Theoretically, ‘predictive coding’ or ‘Bayesian brain’ approaches stand to advance our understanding of the neural basis of conscious perception. These approaches model perception as a process of (possibly Bayesian) inference on the hidden causes of the ambiguous and noisy signals that impinge on our sensory surfaces (Friston, 2009). Inverting some classical views on perception, top-down signals are proposed to convey perceptual predictions, while bottom-up signals convey only or primarily ‘prediction errors’: the discrepancy between what the brain expects and what it gets at each level of processing. This framework provides a powerful interpretation of some relatively old findings associating conscious perception with the integrity of top-down signalling (Pascual-Leone and Walsh, 2001) and is motivating new studies which explicitly manipulate perceptual expectations, examining how this alters conscious perception (De Lange et al., 2018). Excitingly, these ideas may provide a mechanistic understanding of abnormal perception in some clinical contexts, a good example being the positive symptoms (e.g. hallucinations) of psychosis (Fletcher and Frith, 2009; Powers et al., 2017; Teufel et al., 2015).

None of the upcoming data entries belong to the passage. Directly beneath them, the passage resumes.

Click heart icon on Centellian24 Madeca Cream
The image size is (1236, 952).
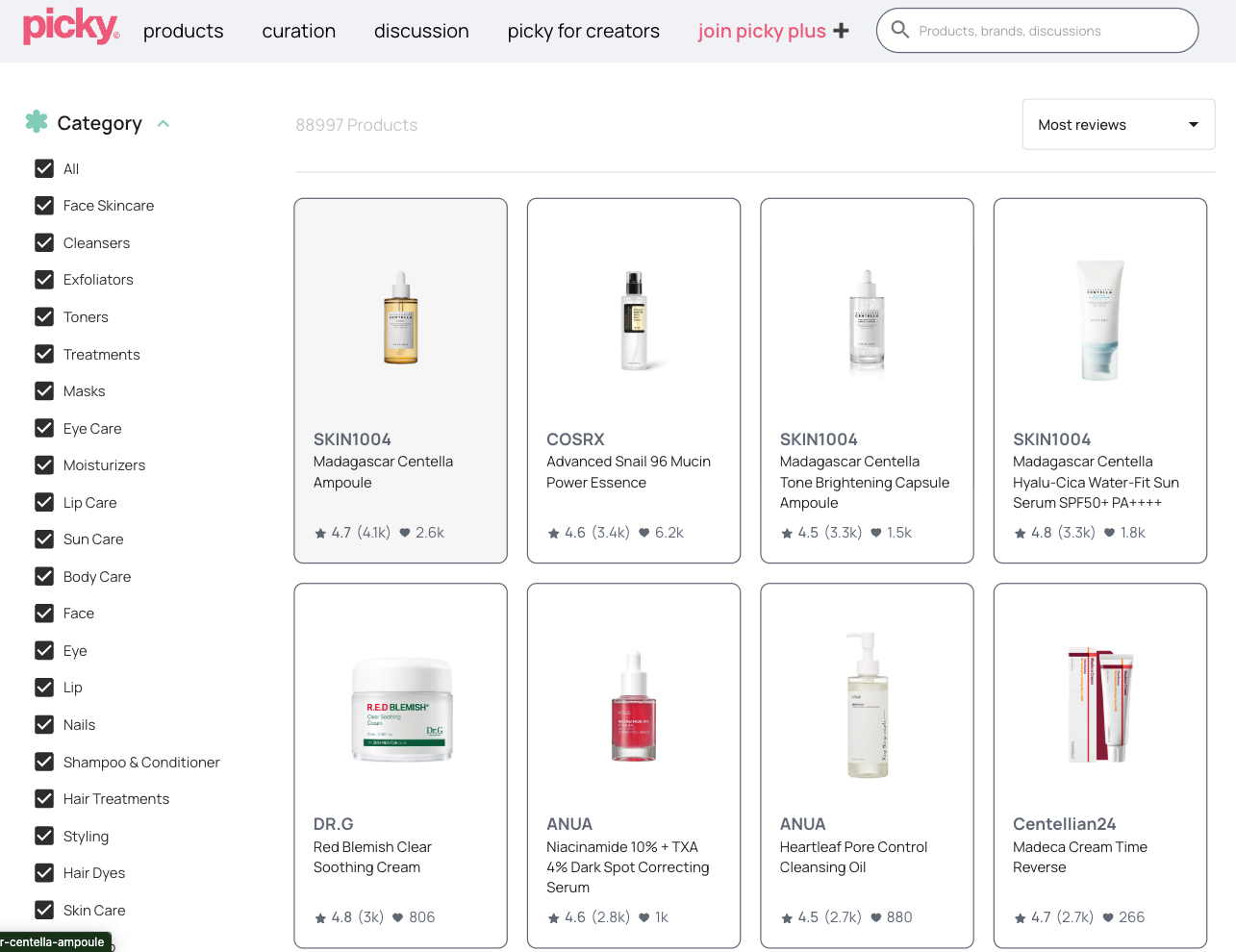[1108, 917]
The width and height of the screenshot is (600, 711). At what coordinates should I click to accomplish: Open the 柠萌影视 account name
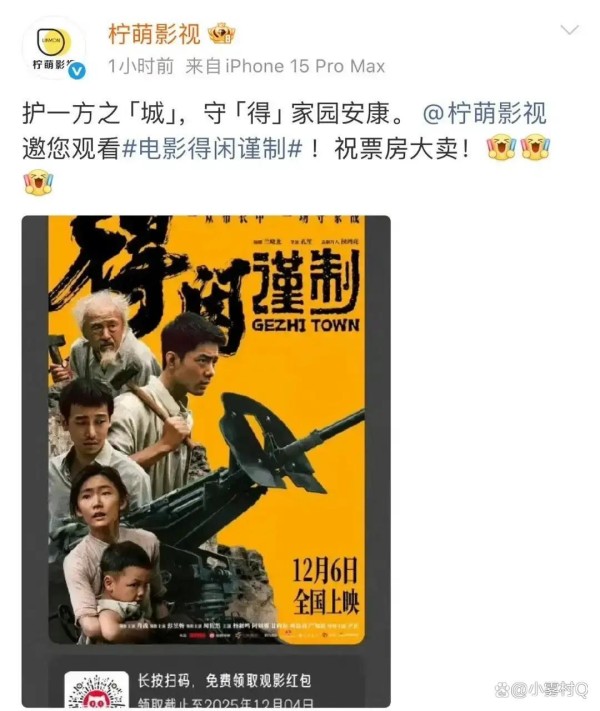154,34
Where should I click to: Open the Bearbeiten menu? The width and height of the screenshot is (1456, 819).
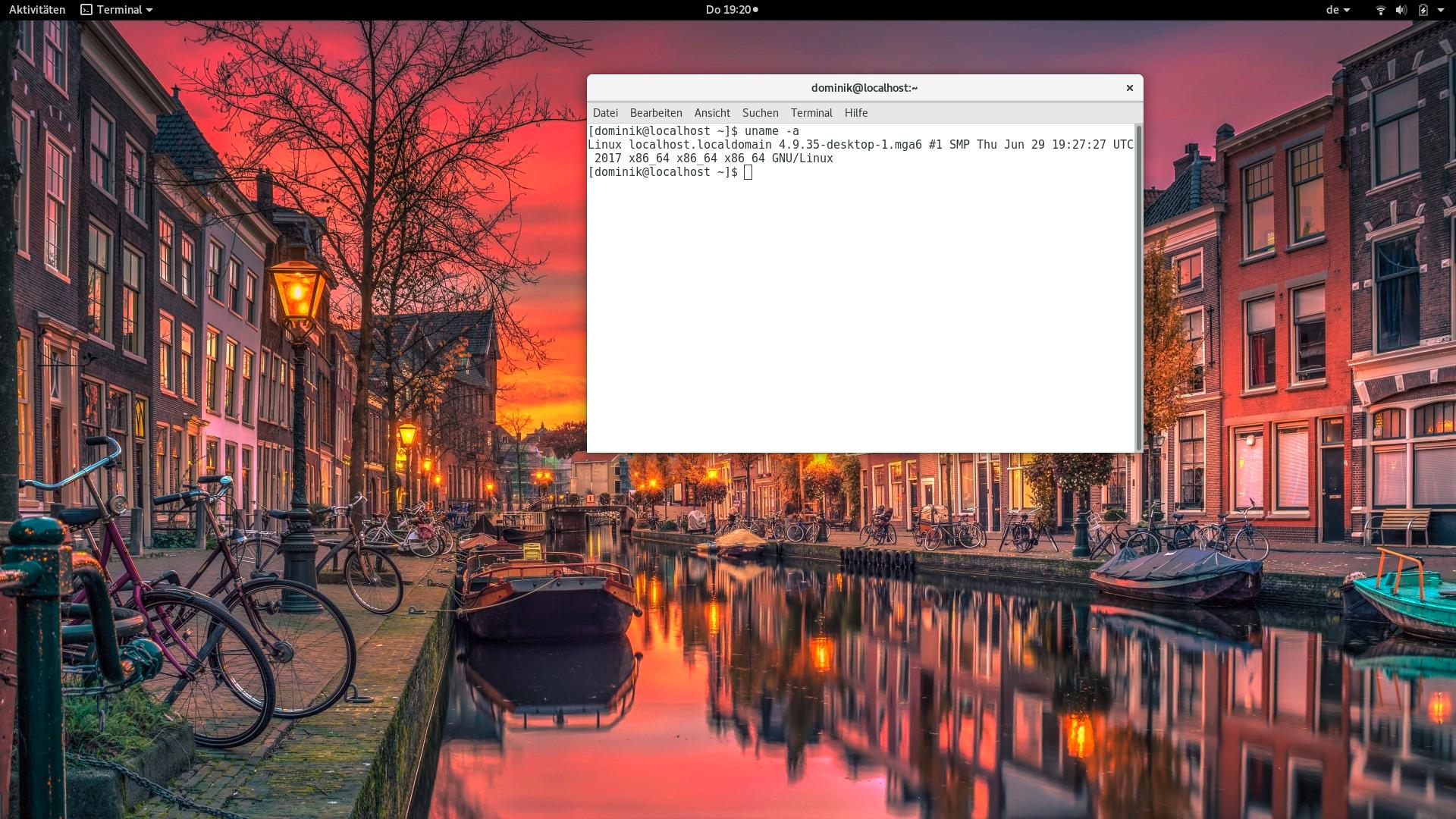point(656,113)
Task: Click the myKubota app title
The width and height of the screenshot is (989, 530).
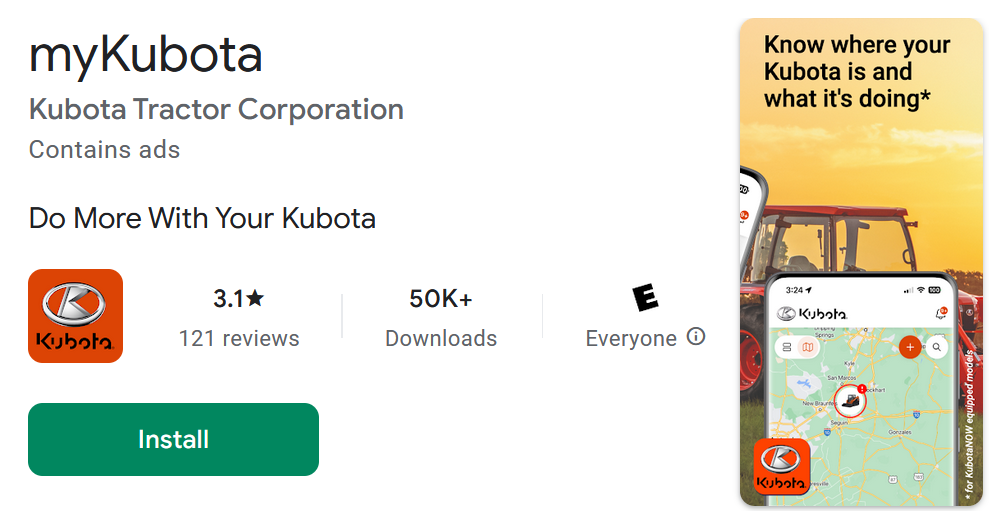Action: [x=146, y=55]
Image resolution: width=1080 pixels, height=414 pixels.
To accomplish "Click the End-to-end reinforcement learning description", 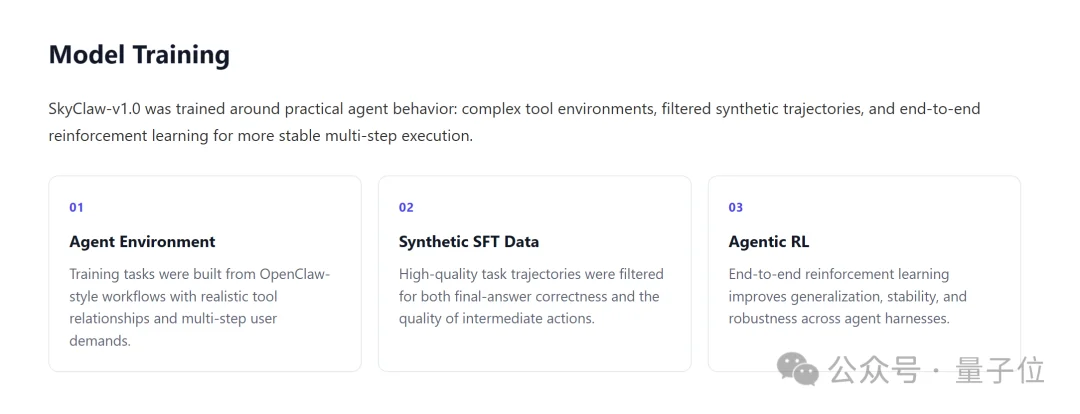I will pyautogui.click(x=848, y=296).
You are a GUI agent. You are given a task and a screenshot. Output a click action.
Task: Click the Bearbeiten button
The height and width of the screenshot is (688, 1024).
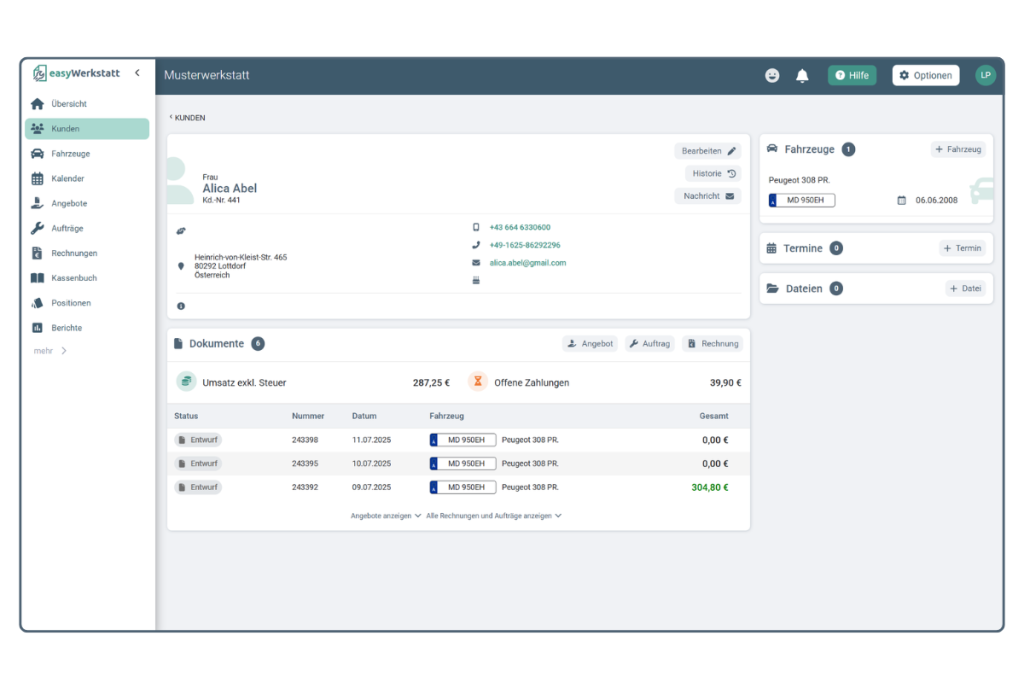[x=708, y=151]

There is also increasing focus in consciousness research on experiences of selfhood, which encompass basic experiences of embodiment and body ownership (Blanke et al., 2015), experiences of volition and agency (Haggard, 2008), as well as ‘higher’ aspects of selfhood such as episodic memory and social perception. Here, new developments in virtual and augmented reality (Lenggenhager et al., 2007; Seth, 2013), as well as in characterising interoception (the sense of the body ‘from within’ (Critchley et al., 2004)) are heralding new insights into how our apparently unified experience of being a ‘self’ is constructed, on the fly, from many potentially distinguishable sub-processes – and how breakdowns in this constructive process may underlie a variety of psychiatric conditions.

From this vantage point in time, 50 years after the birth of the British Neuroscience Association, it is fair to say that the scientific study of consciousness has regained its rightful place as a central theme in the mind and brain sciences. A great deal is now known about how embodied and embedded brains shape and give rise to various aspects of conscious level, content, and self. Of course, much more remains to be discovered. Exciting new combinations of theory, experiment, and modelling are helping transform mere correlations into explanations that map from neural mechanism to phenomenology. Accompanying these developments are important clinical applications in neurology and psychiatry, as well as the deep challenges of investigating consciousness in infancy, in other non-human animals, and perhaps even in future machines. Whether or not the ‘hard’ problem of consciousness will yield to these and other developments, the history of the next 50 years will make for fascinating reading.